• _What needs to be done_
A full, exact copy of the records below is the required answer.

• _Data shown_
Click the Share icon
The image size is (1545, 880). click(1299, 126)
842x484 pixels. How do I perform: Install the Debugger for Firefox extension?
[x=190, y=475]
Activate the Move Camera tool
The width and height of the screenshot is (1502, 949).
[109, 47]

• _Output of the task_
Click the Share icon
The image size is (1545, 880). click(1299, 126)
842x484 pixels. How do I perform: Install the Debugger for Firefox extension?
[x=190, y=475]
Activate the Move Camera tool
The width and height of the screenshot is (1502, 949).
[109, 47]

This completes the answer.